Encountering a ten tesla plus magnetic field at relativistic velocities tends to do that to matter.

I'm not sure it does. It doesn't really matter though, as you can vapourise incoming sails with a puff of gas or a laser. If you're fielding multiple incoming sails in a row, then you can convert some of the energy of the plasma cloud released by the first disintegrating sail to electrical power to zap the next sail.

The spacecraft could even slow down if the path ahead had been seeded with slower lightsails. It would just have to turn around.

Make the spacecraft either dumbell or donut-shaped. Don't even need to turn around, then.
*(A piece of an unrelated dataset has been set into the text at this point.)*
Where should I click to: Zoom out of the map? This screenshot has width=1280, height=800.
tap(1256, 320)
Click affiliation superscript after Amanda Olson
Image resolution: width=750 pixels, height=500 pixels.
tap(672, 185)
Turning around at high sublight speeds is a terrible idea, because your crew and electronics will be very thoroughly dosed with high energy radiation, unless you're carrying a frankly unreasonable amount of shielding, or doing really weird and probably risky repositioning-reassembly manoevers. Anyway, not worth it. Make your ship work in both directions.

While the spacecraft couldn't slow down with this method below the velocity of the breaking sails...
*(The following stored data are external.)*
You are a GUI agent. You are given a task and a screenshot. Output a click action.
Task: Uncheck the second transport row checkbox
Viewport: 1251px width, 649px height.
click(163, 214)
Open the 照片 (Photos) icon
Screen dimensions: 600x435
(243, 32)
To be pedantic, it isn't the velocity of the sails that matters, but the relative velocity they have with the starship. Whilst there will be a bit of a dead spot where the relative velocity is zero (when you'd be using your magnetic fields as a brake, as you observed) once you fall below the velocity of the sail beam you can carry on braking using sail-plasma just fine.

It also allows you to fly back towards the sail beam source, if you're prepared to let the sails pass through the magnetic field before ionising them. Relativistic needle-threading is probably not an exercise for those of a nervous disposition, though.

One idea I had was to augment the sails with fusion fuel

That sounds a lot like a combination of sailbeam with older ideas like MagOrion and fusion runways (the latter also a Jordin Kare idea), and it probably isn't worth it. If you're capable of driving your sails to any reasonable percentage of the speed of light (lets say 30%) then there's no benefit to doing any fusion. The amount of additional energy you can extract isn't that great, in part because the exhaust velocity of the fusion products is just too low and in part because there just so much oomph already available in the kinetic energy of the sails.

Although fusion would be pointless for your idea, I will note that ignition of even quite "hot" fusion recipes becomes a lot easier when your ship is moving really fast and the fuel pellets are not (or vice versa). The fusion runway idea suggested that smacking fuel pellets together at >200km/s would be enough to ignite fusion (though other sources apparently wanted more like 3500km/s, though both are well within your operating parameters) . It may be that this is a useful way to extract energy from sails when their kinetic energy relative to the ship is too low.